①「日刊新周南」のコラム・エッセイの小野慎吾「囲碁由来の用語①」にて、駄目(ダメ)について、次のように述べている。
・実は囲碁から来ている日常用語が多くある。
 日常でも頻繁によく聞く「駄目(ダメ)」は囲碁から来ている。
・囲碁は黒石、白石を交互に打ち、「陣地」を作っていき、どちらがより多く「陣地」を作れるかで、勝敗が決まるゲームである。
・「駄目(ダメ)」の意味は、石を打っても陣地が増えない地点を言う。
➡日常用語としては、「効果がない・役に立たない」といった意味である。

②いごまとめ(初段を目指す人向けの囲碁サイト)
・囲碁用語の駄目(だめ)について、次のようにまとめている。
〇駄目の意味:その1
・まず、「手数」と似たような意味で使われる。
 例えば、図で黒2子は白に囲まれていて、あと少しでとられる。
 この状況は「駄目が2つ空いている」とか「黒を殺すまでの手数は2つ」のように表現される。
 
〇駄目の意味:その24
・次に、盤面上どちらの陣地にもならない箇所という意味もある。
・双方に利益がない地点なので対局中は打たないが、終局を確認しあってから、互いに「駄目をつめる」という作業が行われる。
・例えば、図。
 このような形で終局をむかえたが、(7, 六)G4の地点は白黒どちらの陣地にもならなかった地点。
 ➡これを「駄目」という。

〇駄目の元々の意味
・「駄目」は本来「役に立たない」というような意味。
 役に立たない➡価値がない➡無意味なこと➡してはいけない、だめだ
※結局、禁止の意味で広く一般的に使われるようになったと考えられる。
 
③Amebaブログ:政光順二「ダメ(駄目)の意味・用法」
・囲碁におけるダメについて、次のような意味・用法があるという。
〇石の呼吸点
・英語では、liberty
 黒4子のダメは×の9個
 
〇黒も白も地にならない地点
 英語では、neutral point

〇ほとんど価値のない地点
・下図のような局面で×あたりに打つと、「ダメを打ちましたね」と言われます。
 
・これは、前図のダメの親戚ですね。
・英語だと、point(地点)やmove(着手)の前に、useless とかinvalidとかineffectiveとか付けるんですかね?

と、いくつかの意味、使い方があります。
「ダメをつめちゃダメ」ですが、英語混じりにすると、「libertyをつめるのはbad」ですね。
・囲碁用語としてのダメには直接badという意味はなく、「無価値」➡「悪い」という転用でしょうね。
(そんなことをしてもダメ➡そんなことをしたらダメ)

高川秀格・名誉本因坊の説明~ダメ=活路


〇石の取り方と逃げ方
・碁は、対局者(白と黒)は盤上のいかなる点へ着手してもよいが、活路のない点へ打つことはできない。
 しかし相手の石を打ちあげるときは、活路のない点へ打つことができる。
 これが碁のルールの根本原則。
・活路とは石の隣接点のことである。
 これは石の上下左右、たてとよこ、の点であって、ななめの点は関係ない。
 このことは、とくに注意を要する。

【1図】

・たてよこの方向に対して生命力を持っていると見てよいだろう。
 この生命力は、味方の石と接触すれば同化してひとつの石になる。
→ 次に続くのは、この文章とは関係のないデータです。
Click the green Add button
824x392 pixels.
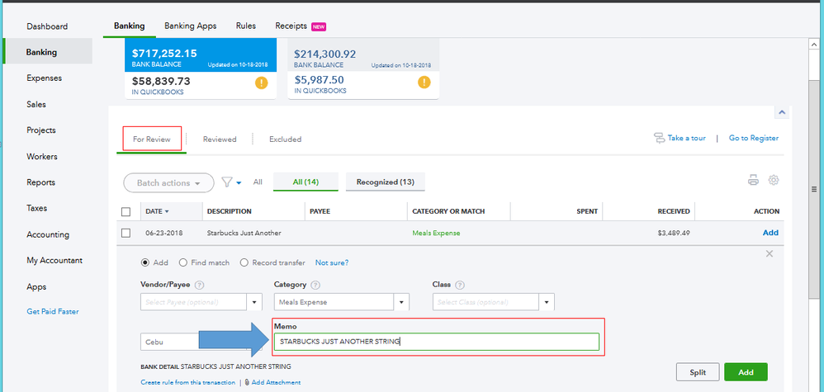tap(745, 372)
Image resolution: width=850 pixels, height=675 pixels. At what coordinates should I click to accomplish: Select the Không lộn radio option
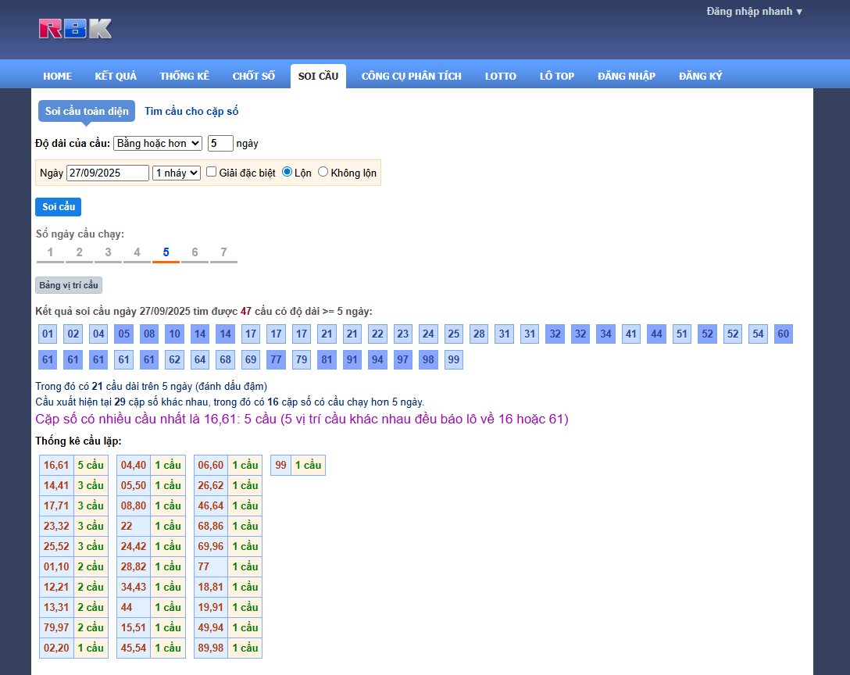pos(323,172)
これが石の成長である。
 しかし、この生命力が敵に全部奪われたとき、石は死ぬ。
 そして盤上からただちに取りのぞかれてしまう。
・碁盤のいちばん隅と、いちばん端と、それ以外の点にある石の活路はどうだろうか。
 隅の石の活路は2個、盤端は3個、それ以外はどの点にあっても活路は4個である。
 活路の多い石ほど強く、活路の少ない石ほど弱い。
・【1図】で見たように、一子の石の活路は4個である。
 活路が4個あるということは、一子の石を取るのに4手かかる、4個の石が必要だということである。
 
〇ダメとは活路のこと
【13図】
・白が黒の外側の活路を奪う(このことを白が周りを囲む、または外側のダメを詰める、ともいう。ダメとは活路のことである)と、次に白aと打って黒三子を取れる。
(高川秀格『碁の学び方』金園社、1985年、42頁~43頁、67頁)

〇攻め合い セキ
・「攻め合い」とは、生きていない石同士が取るか取られるか戦うことである。
・いままでの例から見ると、手数の多いほうが勝ち、手数の少ないほうが負ける、手数が同じなら、さきに打ったほうが勝つ、という結論がでた。
・もちろん、これはほんとうの手数のことをいっている。
【35図】
・この白も黒も、手数はともに四手であるから、この攻め合いは先着したほうが勝ち。
【36図】
〇このような形を考えてみよう。
※外がわの白と黒はべつにして、内がわの白と黒はどちらも生きていない石同士で、どちらも外がわの味方に連絡できない。
・これは明らかに、白五子と黒五子が攻め合っている状態。
【37図】

・この白と黒は手数はどちらも六手で同じだから、いままでの例から想像すれば、さきに打ったほうが勝つはず。
・そこで、まず黒1から打ってダメを詰めて行く。
・白も2とダメを詰める。
・黒3白4、黒5白6、黒7白8と、ここまでダメを詰め合って、さてこのあとはどうなるのか。
【38図】
・この形は、白も黒もどちらもダメは二つしかない。
・白も黒も活路は二個。
※しかし、いままでの例と違うところは、どちらも二つのダメを共有していること。
※白の二つのダメは同時に黒の二つの活路であり、
 黒の二つのダメは同時に白の二つの活路である。
・こういう場合、どちらも手を出しにくい。
 手を出したほうが、ひどいめにあうからである。
・黒が一つ白のダメを詰めることは、同時に自分のダメを詰めて、アタリにすることになる。白のがわも、同じ。
・どちらも相手を取りにいけない。どちらも取られる心配はない。
➡この状態が「セキ」である。

〇囲碁規約はセキを次のように規定している。
第三十二条 対局者双方の一連の石がともに眼がなく、又は眼一個であって双方いずれから着手しても、相手方の石を取り上げることができない形となっているものを「セキ」という。
2 「セキ」となっている石は、双方とも活とみなす。
【41図】
・これは白黒ともに眼が一個あるが、どちらからも手が出せない状態。
・aの点が白と黒の共有の活路で、この点へ打てば、打ったほうが相手に打ちあげられてしまう。
・この白と黒は終局のとき双方生きている石と見なされるが、このセキの眼は、どちらも地としては認められない。
・白も黒も地としてはゼロ、一目の地ではない。